Countering this threat requires a more advanced form of AI analytics – deep learning (DL).
The next phase of AI
Deep learning is the latest and currently most advanced subset of AI. While it follows the same basic principle of ML, the key difference is that DL centres on a neurological network trained on raw, unlabelled datasets. Whereas ML tools are given datasets that are already differentiated into good and bad, a DL solution will learn to intuit the difference itself. The process is slower and more complex than traditional AI training but yields much greater results.
A fully trained DL network can instinctively identify subtle signs of malicious activity with a high degree of accuracy. Further, it does so at blistering speeds, even by the standards of AI – potential breaches can be identified in less than 20 milliseconds.
This combination of speed and accuracy means DL tools can identify incoming attacks at the very earliest opportunity, enabling security teams to shut them down before they can even begin swiftly. The more complicated training method is also much harder for threat actors to abuse with corrupted datasets.
DL is not some magical solution that will instantly resolve the false positive issue despite its advanced capabilities. CISOs will need to take their time assessing how best to assimilate the solution into their existing stack to optimise its capabilities.
Deep learning works most effectively when it is thoroughly integrated into the security stack, enabling it to deal with both genuine and false alerts as well as aiding in investigation and response to attacks. For example, we have found a well-integrated DL solution can deliver a 25% reduction in the number of alerts making it to the security team, and vastly speeds up the investigation of those that remain.

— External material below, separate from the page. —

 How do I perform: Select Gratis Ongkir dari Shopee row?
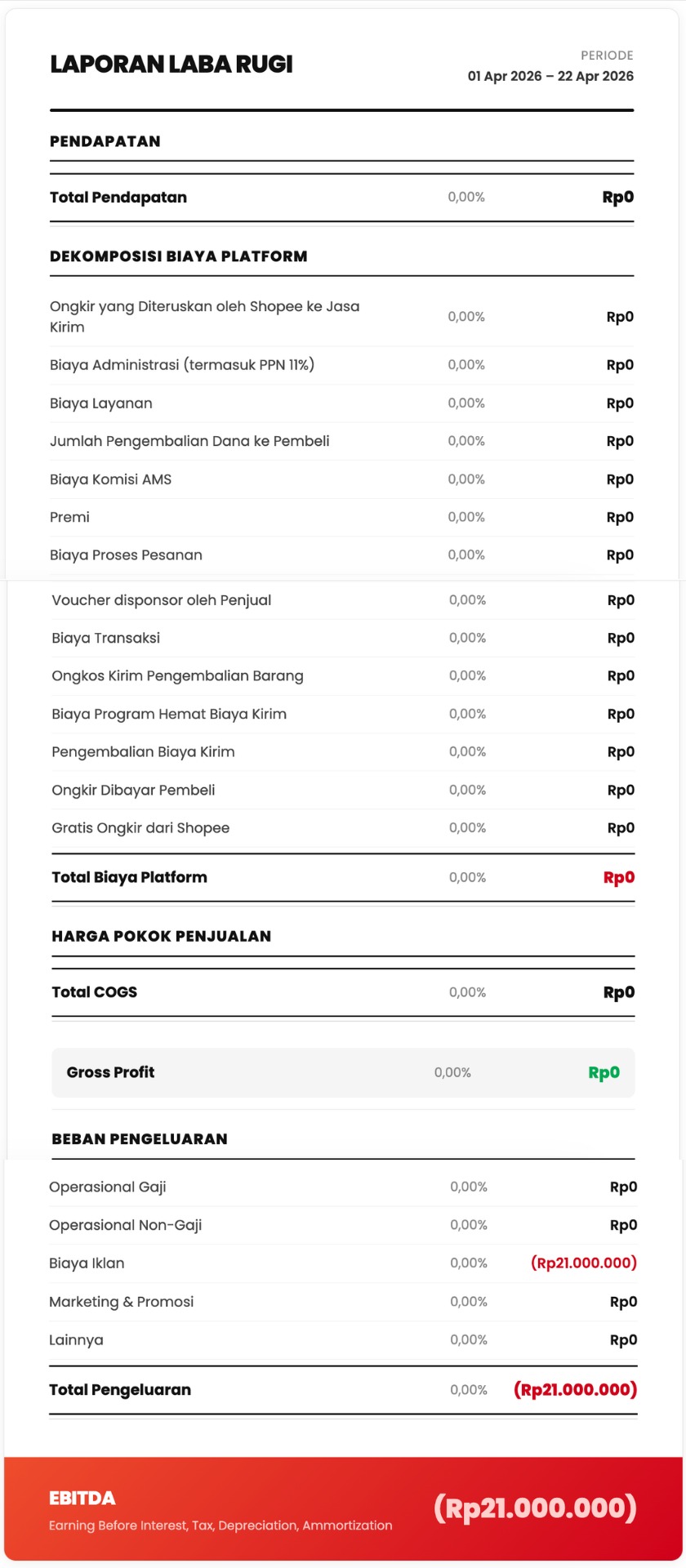click(140, 828)
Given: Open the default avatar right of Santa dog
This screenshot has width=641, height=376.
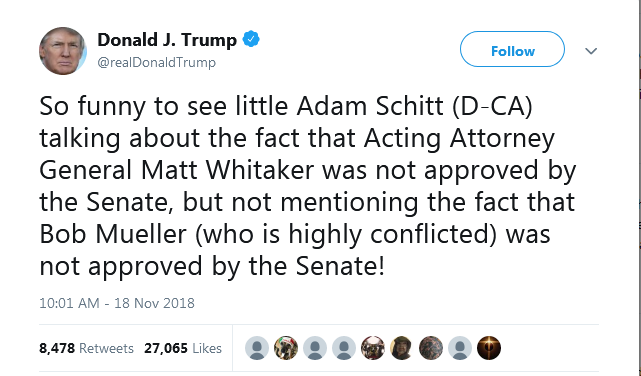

- 5 questions businesses should ask in the wake of Biden’s cybersecurity bill
- Google employees to face vaccine mandate and remote work pay cuts
- Supporting your remote workforce: cloud migration for your business in five steps
- Using SAM to manage the security threat of remote working
With a fully trained and operational deep learning solution in place, security analysts will be able to get back to using their knowledge and skills on tackling the genuine threats facing their organisation, while their tireless machine ally takes on false positives and advanced attackers alike.